The upper gastrointestinal tract to the middle third of the duodenum is formed from the embryonic foregut. It seems empirically unlikely that a robust inflammatory disruption of the oesophagus in EOE would affect downstream gastrointestinal function. However, two studies have suggested that EoE can co-demonstrate extra-oesophageal symptoms. A recent manuscript details a standardised questionnaire (Pediatric Eosinophilic Esophagitis Symptom Scores [PEESS] v.2.0) for both EoE symptoms.51 The EoE questionnaire used did not have questions on diarrhoea or constipation.51 However, of the 46 paediatric subjects, 37% reported diarrhoea and 17% reported constipation. In a prospective study, Fernandez et al.52 enrolled children with new EoE and atopic matched controls. Comparing paediatric EoE (n=25) and age and gender-matched allergic disease controls, 40% of the EoE children had constipation, 24% had diarrhoea, and 48% had abdominal pain.52 The results of both studies suggest a downstream effect of EoE on gastrointestinal function, and a yet under-reported clinical comorbidity.

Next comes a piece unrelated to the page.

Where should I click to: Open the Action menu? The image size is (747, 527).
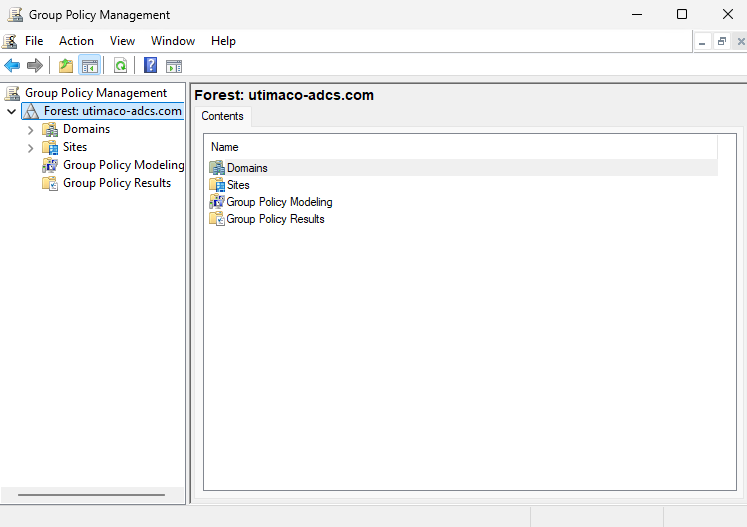pos(76,41)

Currently an uncommon, but well-characterised allergic disease, EoE matches asthma and atopic dermatitis in its complexity. Much of the immunology and basic science investigation in these more common conditions has allowed for a rapid expansion of the scientific knowledge base of EoE. New information suggests other immunologically based oesophageal variants, and EoE may actually have phenotypes that rival the asthma cluster analysis studies. Its potential for life-long disease, unless treated, will result in multi-generational physician care, with paediatric and adult gastroenterology and possibly paediatric to adult-based allergy co-management. Still encouraging is the ability for a food elimination treatment plan to induce remission; but the truth behind the food induction of EoE needs co-operation from basic medical scientists and the food science industry. With the advancement in food industry practices in less developed countries, current EoE prevalence may be the beginning of an allergic disease epidemic.